The opinion by County Attorney Paul A. McGuckian precedes a public hearing scheduled tonight on the bill, which was proposed by council member David Scull. The meeting, arranged after a packed hearing last month, has drawn 39 speakers opposing the bill and only one supporter--Takoma Park Mayor Sammie Abbott.
The proposal would restrict the sale of bullets and other "fixed ammunition," excluding flares and signal devices, to persons with registered handguns. McGuckian said that's the same thing as requiring registration and that state law preempts localities from regulating the transfer or possession of firearms.
"The General Assembly did not intend to leave with Montgomery County the authority to indirectly legislate a registration requirement for handguns," McGuckian wrote.
Since the opinion is only advisory, the council could still pass the bill, but that now seems unlikely since, if approved, it would almost certainly be immediately challenged in court.
"I just wish he had given us that opinion a month ago and saved the council a lot of hassle," said Scull's legislative aide, Karen A. Orlansky.
National Rifle Association members were pleased with the opinion. "I think the poor chap Scull didn't do his homework," said David Marshall, an NRA lobbyist. "If each community had the power to regulate handguns like they regulate the speed limit, we would have a patchwork of legislation. How would the police enforce it?"

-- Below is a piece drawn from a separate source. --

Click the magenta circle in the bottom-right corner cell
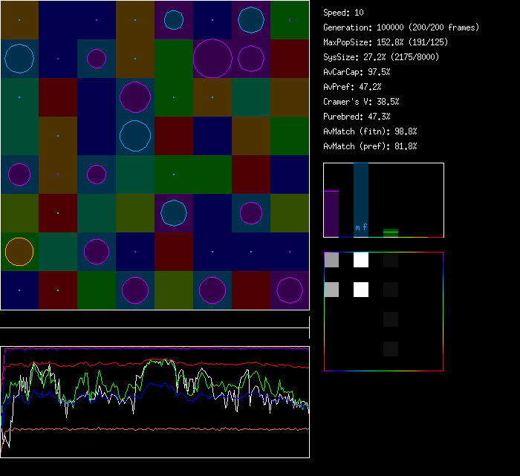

Gun control supporters, who saw the Scull bill as an innovative attempt to circumvent the state law, said they were not surprised by the ruling. "The council is pro-handgun control anyway, so we think after the elections it will stand a better chance," said Rex West, field coordinator for the National Coalition to Ban Handguns.
Council members said they expect a large turnout at tonight's hearing in the 1,200-seat auditorium at the Richard Montgomery High School in Rockville, especially since the NRA has mobilized its members through a mass mailing. The council plans to broadcast the hearing into the parking lot outside.
The last attempt by a Montgomery County council to legislate gun control ended 13 years ago in the rejection of a strict registration ordinance, after three days of raucous public hearings packed with gun owners and enthusiasts.